Early detection of depression is critical for timely intervention and support in medical education settings. Standardized self-report screening instruments such as the Patient Health Questionnaire-9 (PHQ-9),34 Beck Depression Inventory-II (BDI-II),35 and Depression Anxiety Stress Scales (DASS)36 are widely used due to their ease of administration and validated psychometric properties. However, these tools rely heavily on self-awareness and willingness to disclose symptoms like fatigue or sleep disturbances, which may be hindered by stigma, denial, or fear of professional consequences. Faculty observation and peer-based identification strategies offer alternative or complementary approaches, yet their effectiveness depends on training, sensitivity, and trust within the academic environment.37

Risk Prediction Models and Digital Monitoring

Emerging technologies present promising avenues for early identification of depression among students. Wearable devices, such as smartwatches, can continuously record physiological markers like heart rate variability, sleep duration, and activity levels.38 One recent study using an explainable anomaly detection framework on consumer-grade wearables demonstrated a robust ability (F1 ≈ 0.80) to detect significant symptom escalation in depression and anxiety.39 Yet, these methods have not been extensively validated in medical student populations, and factors such as privacy concerns, device adherence, and cultural adaptation may limit their practical utility.

In parallel, speech-based machine learning (ML) models speech-based machine learning and AI/ML models using behavioral or textual data, offer innovative avenues for early depression detection. Voice biomarkers have demonstrated moderate predictive performance (AUC ~0.77, sensitivity ~0.78), comparable to traditional self-report tools such as PHQ-9.40–42 Similarly, smartphone-based models integrating passive usage and social engagement metrics have shown meaningful associations with depressive symptoms.43,44

Despite this promise, these methods currently slightly lag behind traditional screening in robustness and require rigorous validation in medical student populations. Challenges such as privacy concerns, adherence, and cultural adaptation may limit practical implementation. Overall, these findings suggest that hybrid strategies combining traditional and digital approaches could enhance early identification, but further research is needed to confirm effectiveness, feasibility, and acceptability in real-world educational settings.

Challenges

Despite growing enthusiasm for digital mental health tools in medical education, several barriers hinder their effective implementation. Students have reported technical difficulties, frequent and distracting notifications, the requirement for constant internet access, and burdensome registration procedures as major obstacles to consistent use.13 Additionally, concerns over anonymity, time demands, and cost further reduce engagement. Interestingly, most students did not favor interventions specifically tailored to medical students but preferred general-purpose interventions applicable to all student populations, potentially to avoid stigma and maintain privacy.13

Privacy concerns remain paramount, particularly when monitoring sensitive psychological states such as depression.45 Students may fear that sharing mental health data, whether through apps, wearable devices, or AI-based assessments, could compromise confidentiality or be accessed by faculty in ways that affect academic standing.45–47 Additionally, user adherence is a common challenge; even well-designed tools may suffer from low engagement.
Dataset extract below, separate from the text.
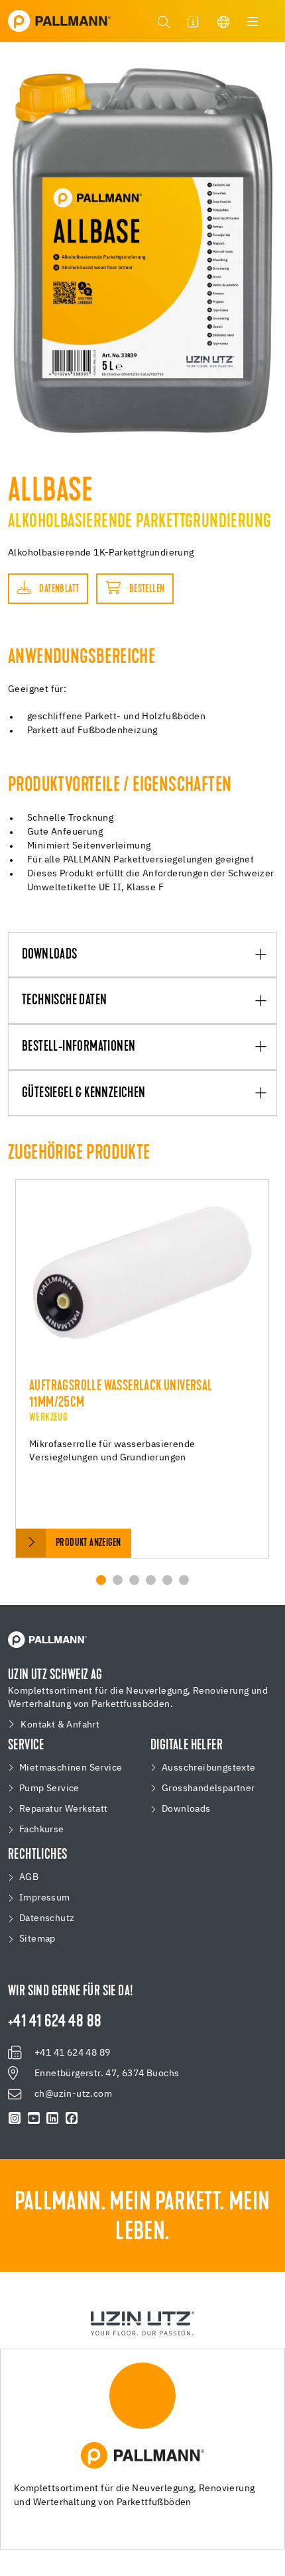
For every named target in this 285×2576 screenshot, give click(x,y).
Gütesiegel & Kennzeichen (84, 1093)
One study found that although over half of college students had installed a mental health app, only ~19% used it consistently over time, citing concerns about privacy, complexity, and relevance to immediate needs.48 The risk of unintended labeling is also non-negligible: identified “at-risk” students may experience social isolation, altered perceptions by peers or instructors, or pressure to seek support before they are ready. This aligns with concerns from broader educational settings, where AI-based surveillance tools designed to detect mental health risks have been shown to disproportionately flag marginalized students and lead to unintended harms including disciplinary consequences.49 From a technical perspective, ensuring the security and ethical use of sensitive data demands robust encryption, secure storage, and clear limitations on access and data sharing.49,50 Furthermore, without transparent governance frameworks and institutional oversight, students may remain skeptical of the intent behind such initiatives. Thus, successful integration of digital screening or prediction systems into medical education must prioritize informed consent, ensure voluntary participation, and adopt student-centered design principles that respect autonomy, promote trust, and align with existing support services.51–53

Digital Mental Health Interventions

Digital mental health interventions for medical students range from Cognitive Behavioral Therapy-based (CBT-based) mobile apps to online counseling, virtual peer support, and blended approaches combining digital and in-person support (Table 1). Overall, these interventions demonstrate moderate improvements in depressive and anxiety symptoms, self-reflection, coping skills, mindfulness, empathy, and psychological resilience. For instance, CBT-based apps such as Woebot and an asynchronous digital cognitive behavioral intervention platform (DCE GAMA-AIMS) reduced depressive and anxiety symptoms, with effect sizes ranging from moderate (Hedges’ g ≈ 0.32) to large (effect size 1.32).54,55 Blended interventions, combining apps with institutional or in-person counseling, further enhanced coping and self-reflection, although some participants reported screen fatigue and time demands.56

Table 1 Digital Tools for Managing Depression in Medical Students

Virtual peer-support programs complement app-based interventions by fostering empathy and self-efficacy, reinforcing a help-seeking culture among medical students.58 While not purely digital, such near-peer models often complement anonymous or app-based platforms, reinforcing help-seeking culture59 While engagement and acceptability are generally high, challenges remain, including variable adherence, potential screen fatigue, and limited evidence for long-term effects. These findings suggest that multi-modal, blended digital approaches may be most effective in addressing the mental health needs of medical students.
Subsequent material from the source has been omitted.